Kudos to cpotting for the cap formula.

Radius of sphere = R, radius of hole = r, length of hole = 2L [so L=3], height of cap = h.

Since r*r = R*R - L*L and h = R-L, we can eliminate r and h and do everything in terms of R and L.

Swizzling cpotting's cap formula, V[cap] = pi/3 (2R*R*R - 3R*R*L + L*L*L)

Cylinders are ho-hum, V[cyl] = 2pi*L*r*r = (2pi/3) (3R*R*L - 3L*L*L)

V[removed by drilling] = V[cylinder] + 2V[cap]

doing the math,

V[removed] = (4pi/3)R*R*R - (4pi/3)L*L*L

Pretty amazing: the volume removed by a hole of length 2L is the difference of the volumes of two spheres: one of radius R, the other of radius L.

So the remaining volume is simply the volume of a shpere with radius L. [hint-hint at the logical solution]

V[remainder] = (4pi/3)L*L*L = 36pi.

My friend wouldn't have posed a math problem [boring] and she wouldn't have left out critical information.
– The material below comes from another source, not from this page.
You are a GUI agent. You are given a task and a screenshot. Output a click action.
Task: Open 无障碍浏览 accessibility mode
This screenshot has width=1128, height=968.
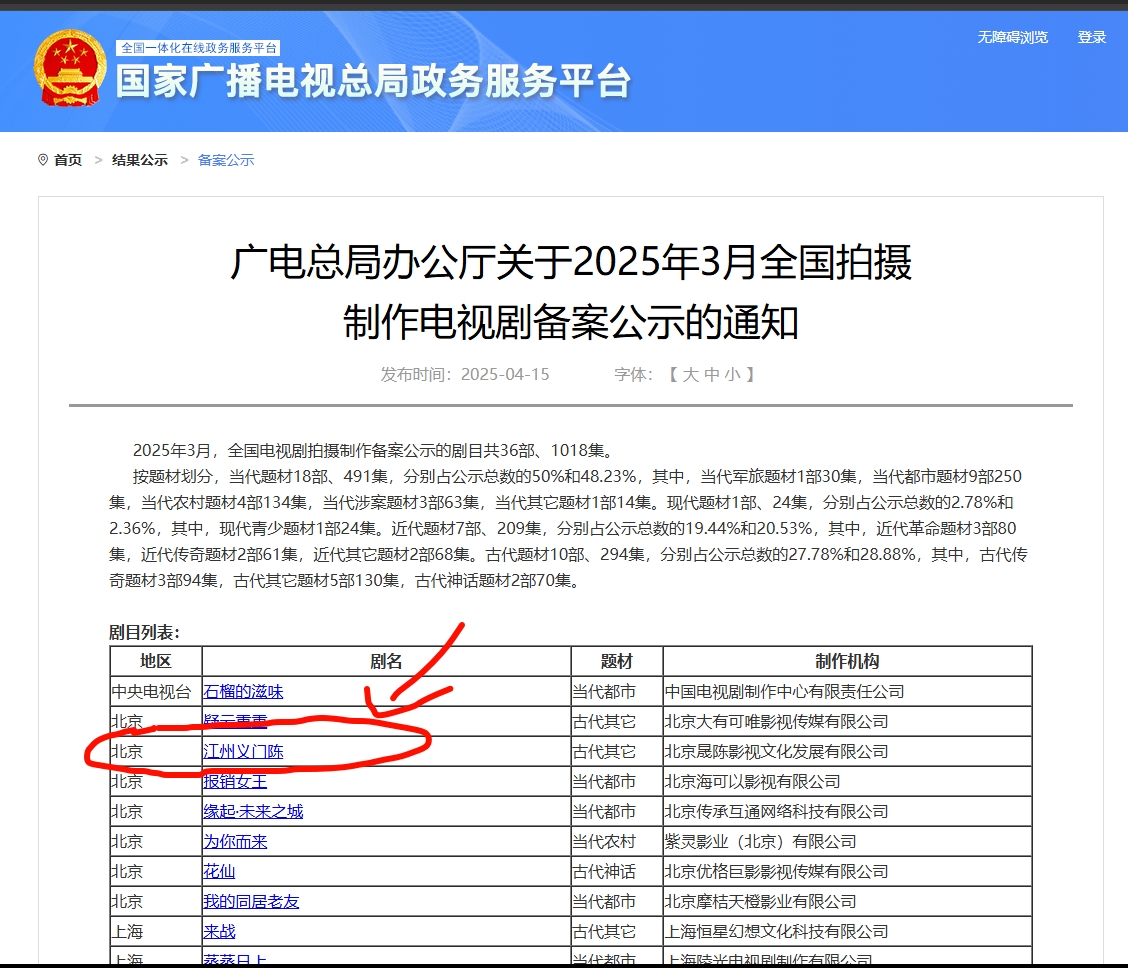point(1012,37)
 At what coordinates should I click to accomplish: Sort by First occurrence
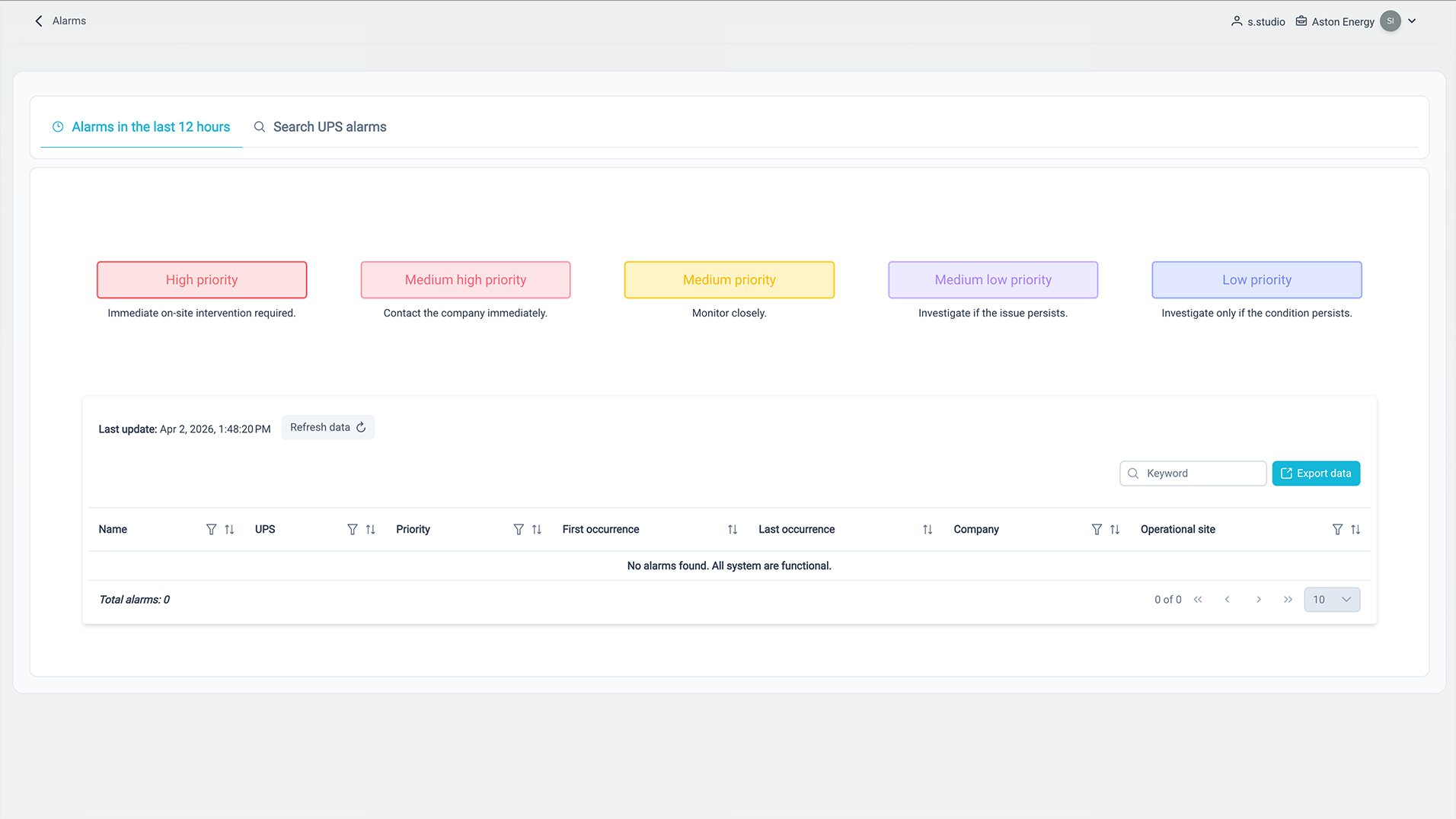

Therefore the answer couldn't depend on the radius of the sphere. I chose a sphere size [radius=3] that would make 0 volume removed [a hole of length 6 and diameter 0]. With nothing removed, the remaining volume is the original volume: (4pi/3) 3*3*3.

It took me about 15 seconds to say 36pi, and the moment [if not the girl!] was mine.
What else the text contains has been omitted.